SUPPLIED ENTRIES:

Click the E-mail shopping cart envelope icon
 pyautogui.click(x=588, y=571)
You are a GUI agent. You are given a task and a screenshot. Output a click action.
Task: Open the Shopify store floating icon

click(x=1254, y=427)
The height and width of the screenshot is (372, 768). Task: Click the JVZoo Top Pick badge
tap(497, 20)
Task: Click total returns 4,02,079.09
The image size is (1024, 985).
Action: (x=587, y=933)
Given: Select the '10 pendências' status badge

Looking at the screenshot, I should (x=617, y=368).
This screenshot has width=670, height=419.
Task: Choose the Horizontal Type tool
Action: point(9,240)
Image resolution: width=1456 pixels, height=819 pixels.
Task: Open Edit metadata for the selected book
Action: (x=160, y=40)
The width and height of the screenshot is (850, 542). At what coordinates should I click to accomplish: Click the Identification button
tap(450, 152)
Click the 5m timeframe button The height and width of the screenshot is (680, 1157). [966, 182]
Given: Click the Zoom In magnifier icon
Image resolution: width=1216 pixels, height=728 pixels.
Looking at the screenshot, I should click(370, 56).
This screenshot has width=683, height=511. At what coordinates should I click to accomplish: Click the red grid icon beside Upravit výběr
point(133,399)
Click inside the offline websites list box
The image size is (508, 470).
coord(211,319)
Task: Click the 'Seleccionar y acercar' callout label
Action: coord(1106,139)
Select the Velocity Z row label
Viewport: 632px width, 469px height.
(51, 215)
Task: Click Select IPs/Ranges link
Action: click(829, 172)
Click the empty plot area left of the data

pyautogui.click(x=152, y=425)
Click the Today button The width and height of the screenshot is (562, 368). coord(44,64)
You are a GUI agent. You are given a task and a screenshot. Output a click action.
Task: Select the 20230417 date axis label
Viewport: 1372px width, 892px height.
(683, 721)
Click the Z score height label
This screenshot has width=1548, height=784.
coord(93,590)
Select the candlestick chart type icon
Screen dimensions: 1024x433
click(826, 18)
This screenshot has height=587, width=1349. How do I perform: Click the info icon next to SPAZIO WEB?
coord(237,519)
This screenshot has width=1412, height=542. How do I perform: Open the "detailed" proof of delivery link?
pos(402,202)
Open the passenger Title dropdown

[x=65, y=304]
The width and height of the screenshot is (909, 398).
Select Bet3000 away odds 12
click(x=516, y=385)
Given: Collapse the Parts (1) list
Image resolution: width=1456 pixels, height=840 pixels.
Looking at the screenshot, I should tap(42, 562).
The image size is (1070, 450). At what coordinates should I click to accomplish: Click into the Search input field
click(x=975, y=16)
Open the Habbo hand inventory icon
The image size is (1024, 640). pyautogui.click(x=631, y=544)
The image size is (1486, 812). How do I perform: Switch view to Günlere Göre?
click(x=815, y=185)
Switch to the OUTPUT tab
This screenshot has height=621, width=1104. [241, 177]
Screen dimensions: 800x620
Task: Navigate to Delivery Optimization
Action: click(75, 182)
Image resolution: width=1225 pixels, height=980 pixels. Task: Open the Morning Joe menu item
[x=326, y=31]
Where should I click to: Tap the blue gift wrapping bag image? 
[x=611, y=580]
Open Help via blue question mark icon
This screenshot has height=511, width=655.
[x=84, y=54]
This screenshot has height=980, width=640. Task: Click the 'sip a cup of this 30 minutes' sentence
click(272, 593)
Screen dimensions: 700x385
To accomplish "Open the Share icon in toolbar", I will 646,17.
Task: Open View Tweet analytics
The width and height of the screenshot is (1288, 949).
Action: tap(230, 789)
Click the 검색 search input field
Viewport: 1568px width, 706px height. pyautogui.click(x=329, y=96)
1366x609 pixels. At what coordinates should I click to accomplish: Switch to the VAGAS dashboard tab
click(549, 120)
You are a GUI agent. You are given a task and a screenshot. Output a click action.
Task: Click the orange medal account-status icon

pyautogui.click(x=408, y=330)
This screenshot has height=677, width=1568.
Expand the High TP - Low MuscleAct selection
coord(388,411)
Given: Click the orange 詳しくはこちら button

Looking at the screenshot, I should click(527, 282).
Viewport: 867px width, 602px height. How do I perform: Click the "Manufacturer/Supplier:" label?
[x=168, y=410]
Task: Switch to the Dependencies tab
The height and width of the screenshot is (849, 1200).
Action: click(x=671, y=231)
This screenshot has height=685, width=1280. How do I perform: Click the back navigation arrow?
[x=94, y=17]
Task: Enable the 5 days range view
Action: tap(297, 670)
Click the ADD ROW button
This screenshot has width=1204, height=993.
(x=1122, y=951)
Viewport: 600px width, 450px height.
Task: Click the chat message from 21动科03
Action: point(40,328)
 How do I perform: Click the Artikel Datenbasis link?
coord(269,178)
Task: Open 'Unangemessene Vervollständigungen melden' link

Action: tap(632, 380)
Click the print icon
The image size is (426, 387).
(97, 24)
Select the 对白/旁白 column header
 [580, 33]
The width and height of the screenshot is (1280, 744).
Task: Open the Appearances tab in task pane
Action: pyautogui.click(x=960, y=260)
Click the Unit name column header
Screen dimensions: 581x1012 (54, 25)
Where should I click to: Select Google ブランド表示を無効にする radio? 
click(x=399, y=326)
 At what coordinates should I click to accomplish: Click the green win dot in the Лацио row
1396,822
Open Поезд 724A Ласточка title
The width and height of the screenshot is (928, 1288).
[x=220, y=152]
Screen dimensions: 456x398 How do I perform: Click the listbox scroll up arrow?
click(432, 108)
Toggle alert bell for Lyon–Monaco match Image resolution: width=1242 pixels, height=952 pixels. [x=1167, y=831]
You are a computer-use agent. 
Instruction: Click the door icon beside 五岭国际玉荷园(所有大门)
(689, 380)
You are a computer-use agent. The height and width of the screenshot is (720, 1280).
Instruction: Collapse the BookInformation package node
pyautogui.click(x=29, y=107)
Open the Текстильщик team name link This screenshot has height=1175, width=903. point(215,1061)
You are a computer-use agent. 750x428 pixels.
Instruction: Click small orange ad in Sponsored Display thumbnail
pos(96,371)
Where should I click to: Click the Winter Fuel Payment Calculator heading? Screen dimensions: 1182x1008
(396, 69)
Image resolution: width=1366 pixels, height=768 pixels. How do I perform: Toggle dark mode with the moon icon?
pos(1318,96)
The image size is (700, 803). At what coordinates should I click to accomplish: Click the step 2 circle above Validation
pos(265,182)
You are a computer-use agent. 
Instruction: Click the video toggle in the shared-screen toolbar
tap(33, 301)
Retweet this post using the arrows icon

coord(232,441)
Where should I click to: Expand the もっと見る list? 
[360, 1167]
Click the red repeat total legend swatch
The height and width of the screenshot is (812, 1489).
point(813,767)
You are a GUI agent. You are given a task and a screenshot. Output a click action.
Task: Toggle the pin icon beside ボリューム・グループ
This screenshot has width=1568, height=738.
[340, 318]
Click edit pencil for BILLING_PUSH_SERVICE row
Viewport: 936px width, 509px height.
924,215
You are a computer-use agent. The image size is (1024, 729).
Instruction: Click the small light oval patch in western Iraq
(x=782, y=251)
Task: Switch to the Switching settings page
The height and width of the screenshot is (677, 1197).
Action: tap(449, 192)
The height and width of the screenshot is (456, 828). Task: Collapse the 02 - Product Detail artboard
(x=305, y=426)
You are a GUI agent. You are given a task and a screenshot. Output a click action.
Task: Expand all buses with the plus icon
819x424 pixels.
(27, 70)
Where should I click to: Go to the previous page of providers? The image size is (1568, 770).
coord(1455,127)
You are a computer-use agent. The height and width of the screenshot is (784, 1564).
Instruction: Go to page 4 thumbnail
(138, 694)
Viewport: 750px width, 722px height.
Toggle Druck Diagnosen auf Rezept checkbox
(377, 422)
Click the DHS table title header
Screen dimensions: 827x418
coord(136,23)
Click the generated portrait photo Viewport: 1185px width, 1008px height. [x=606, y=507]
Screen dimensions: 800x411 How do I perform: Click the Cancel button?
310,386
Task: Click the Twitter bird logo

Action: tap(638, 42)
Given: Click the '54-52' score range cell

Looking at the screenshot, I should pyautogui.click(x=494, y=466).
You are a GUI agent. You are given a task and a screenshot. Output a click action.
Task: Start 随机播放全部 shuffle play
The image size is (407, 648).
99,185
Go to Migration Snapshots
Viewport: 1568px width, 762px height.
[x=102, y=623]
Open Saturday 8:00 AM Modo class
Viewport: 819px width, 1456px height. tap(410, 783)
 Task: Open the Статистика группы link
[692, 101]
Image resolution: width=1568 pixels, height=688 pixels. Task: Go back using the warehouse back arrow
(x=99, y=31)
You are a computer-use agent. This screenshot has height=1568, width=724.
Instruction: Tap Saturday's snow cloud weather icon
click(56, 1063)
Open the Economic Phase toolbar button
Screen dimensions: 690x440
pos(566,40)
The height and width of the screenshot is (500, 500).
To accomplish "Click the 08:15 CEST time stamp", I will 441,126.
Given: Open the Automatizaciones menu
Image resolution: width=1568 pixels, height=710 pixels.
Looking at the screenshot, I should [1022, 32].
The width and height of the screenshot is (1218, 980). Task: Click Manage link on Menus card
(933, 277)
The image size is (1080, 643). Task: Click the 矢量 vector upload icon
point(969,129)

WHAT THIS TASK INVOLVES:
Reproduce each line above that contains "computer".

RESPONSE BELOW:
You are a computer-use agent. 
You are a computer-use agent. The height and width of the screenshot is (720, 1280).
You are a computer-use agent. 750x428 pixels.
You are a computer-use agent. 
You are a computer-use agent. The image size is (1024, 729).
You are a computer-use agent. The height and width of the screenshot is (784, 1564).
You are a computer-use agent. This screenshot has height=1568, width=724.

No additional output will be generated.